当館の和図書の遡及入力計画と入力作業については、「和書データベース化事業室特集(1)」として、平成元年9月に既に紹介いたしました。その後1年を経過した現在、此の間の進歩状況と今後の計画について、前号の記事と重視する部分もありますがお知らせします。

前号で既に紹介いたしましたが、当館では和図書のカレント分(昭和60年以降)の図書整理についてはシステム化され、コンピュータ端末のオンライン検索が始められている。しかし昭和60年以前の目録検索は依然として、カード目録か冊子目録に依存せざるを得ないのが現状である。図書館のシステム化が進展している今日において、既存の目録との併用という不便さを解消し、また一方においては、他大学の遡及入力に少しでも貢献できるようにと、遡及データの構築を急いでいるのが現状である。

<進行状況>

遡及入力の進行状況と今後の計画について次頁に図示した。第一期分として昭和60年〜昭和44年度に受入れた図書を、平成元年2月より入力作業を開始し、平成2年6月に全部門について完了した。その他に学習図書4万冊についても入力、装備等も終了している。本館図書の合計約14万件が処理されたことになる。当初の予定では以上の作業を新図書館オープン時までに完了できればと考えていたので、搬入搬出作業に効率の悪い大型本、館外貸出し中の図書を新図書館移転後に処理するため保留したとはいえ、予定より進んでいると考えている。

<今後の計画>

前述のとおり第一期分の遡及入力が6月に全部門終了したので、すでに7月より昭和43〜昭和20年までの、いわゆる戦後の分についての入力作業を開始している。はやくも五部門(政治、社会、教育、軍事、哲学)については終っている。この勢いを以って一気に遡及入力を進めたいところであるが、新図書館開館に備えて、数年前から購入済の一般図書(
開架用)4万冊の遡及入力と装備を急がねばならないため、本館図書の遡及入力を一時中断することになる。

図に示すように第二期分(昭和43〜昭和20年)約20万冊を2年間で処理し、戦前、大正、明治各時代に受入れた約15万冊を1年間で入力できればと考えている。明治本については「明治期資料マイクロ化事業室」で作成したカード目録を基に、データシートを作成して入力する予定である。

<今後の課題>

此の1年間、精度の高いデータの作成を目標とすると同時に、1日の処理冊数をいかに伸ばすかが焦点であった。速かろう、悪かろうにならないためにも紀伊国屋書店関係スタッフと我々が一番苦心している点である。今後、作成されるデータは全てオリジナルであり、既成のマークに頼ることはできないのである。すでにオリジナル入力を開始して3ヶ月あまり経過したが、遡及入力の対象となる52万冊を統一のとれた分類、件名を付与することの難しさ、精度の高い詳細なデータをオリジナルで作り出すに、いかに手間のかかるものか、入力者も点検する我々も身をもって感じており、1日の処理冊数の低下が如実にそれを示している。

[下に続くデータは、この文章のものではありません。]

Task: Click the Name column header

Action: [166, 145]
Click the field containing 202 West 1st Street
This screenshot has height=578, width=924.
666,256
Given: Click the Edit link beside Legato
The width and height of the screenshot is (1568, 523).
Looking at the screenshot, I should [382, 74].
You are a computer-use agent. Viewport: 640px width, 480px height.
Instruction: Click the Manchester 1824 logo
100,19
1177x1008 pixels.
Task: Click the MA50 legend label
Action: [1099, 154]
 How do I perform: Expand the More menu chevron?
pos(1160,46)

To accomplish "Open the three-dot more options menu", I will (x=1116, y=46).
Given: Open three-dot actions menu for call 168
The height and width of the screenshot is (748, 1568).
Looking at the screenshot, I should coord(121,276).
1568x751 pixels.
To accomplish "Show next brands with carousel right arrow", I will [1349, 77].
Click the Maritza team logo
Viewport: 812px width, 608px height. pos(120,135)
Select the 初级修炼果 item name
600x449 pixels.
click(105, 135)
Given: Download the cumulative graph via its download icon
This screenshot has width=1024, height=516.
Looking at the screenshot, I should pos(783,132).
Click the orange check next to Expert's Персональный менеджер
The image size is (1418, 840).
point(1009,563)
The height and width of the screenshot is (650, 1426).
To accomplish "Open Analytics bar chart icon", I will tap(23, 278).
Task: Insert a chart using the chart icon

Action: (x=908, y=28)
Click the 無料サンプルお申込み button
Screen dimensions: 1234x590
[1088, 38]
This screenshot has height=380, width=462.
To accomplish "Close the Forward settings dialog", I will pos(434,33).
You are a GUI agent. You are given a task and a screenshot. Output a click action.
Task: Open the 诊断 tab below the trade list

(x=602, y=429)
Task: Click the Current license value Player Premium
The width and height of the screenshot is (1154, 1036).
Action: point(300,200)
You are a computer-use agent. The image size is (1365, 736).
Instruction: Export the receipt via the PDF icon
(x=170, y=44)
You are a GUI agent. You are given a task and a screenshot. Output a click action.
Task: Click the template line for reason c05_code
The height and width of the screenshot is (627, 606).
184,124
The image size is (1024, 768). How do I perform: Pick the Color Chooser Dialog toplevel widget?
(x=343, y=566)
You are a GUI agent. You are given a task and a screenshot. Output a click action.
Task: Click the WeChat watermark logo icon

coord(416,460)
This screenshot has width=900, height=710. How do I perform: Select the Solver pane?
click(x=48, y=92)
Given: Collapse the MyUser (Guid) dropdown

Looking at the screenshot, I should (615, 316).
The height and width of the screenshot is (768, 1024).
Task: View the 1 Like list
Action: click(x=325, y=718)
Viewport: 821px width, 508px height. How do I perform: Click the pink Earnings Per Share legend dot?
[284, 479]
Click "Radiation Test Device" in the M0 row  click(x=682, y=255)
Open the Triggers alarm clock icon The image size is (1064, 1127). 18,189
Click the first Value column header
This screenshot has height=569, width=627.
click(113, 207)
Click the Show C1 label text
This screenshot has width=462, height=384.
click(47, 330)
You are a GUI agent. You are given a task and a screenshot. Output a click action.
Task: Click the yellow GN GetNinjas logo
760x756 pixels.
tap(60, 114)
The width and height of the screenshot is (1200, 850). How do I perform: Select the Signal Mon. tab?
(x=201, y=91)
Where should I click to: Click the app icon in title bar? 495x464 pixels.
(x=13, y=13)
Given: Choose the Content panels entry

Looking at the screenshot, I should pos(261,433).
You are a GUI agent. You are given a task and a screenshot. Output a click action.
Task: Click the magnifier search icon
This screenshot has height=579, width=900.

つまり、これからが此の事業の正念場であり、そこで作成される書誌データの真価が問われるのである。精度の高さを維持しながら1日の処理件数をいかに増やすか、質と量、此の兼合をどう調整していくかが我々の課題でもあり、大きな責務でもある。

今後も大なり小なり幾多の課題が待ち受けていることと思うが、遡及入力に王道はなく、1日1日のたゆまざる努力こそがデータ作成の上で最も心しなければならないことであり、そこにはカードの世界も、システム化の時代であろうと変るものではないのである。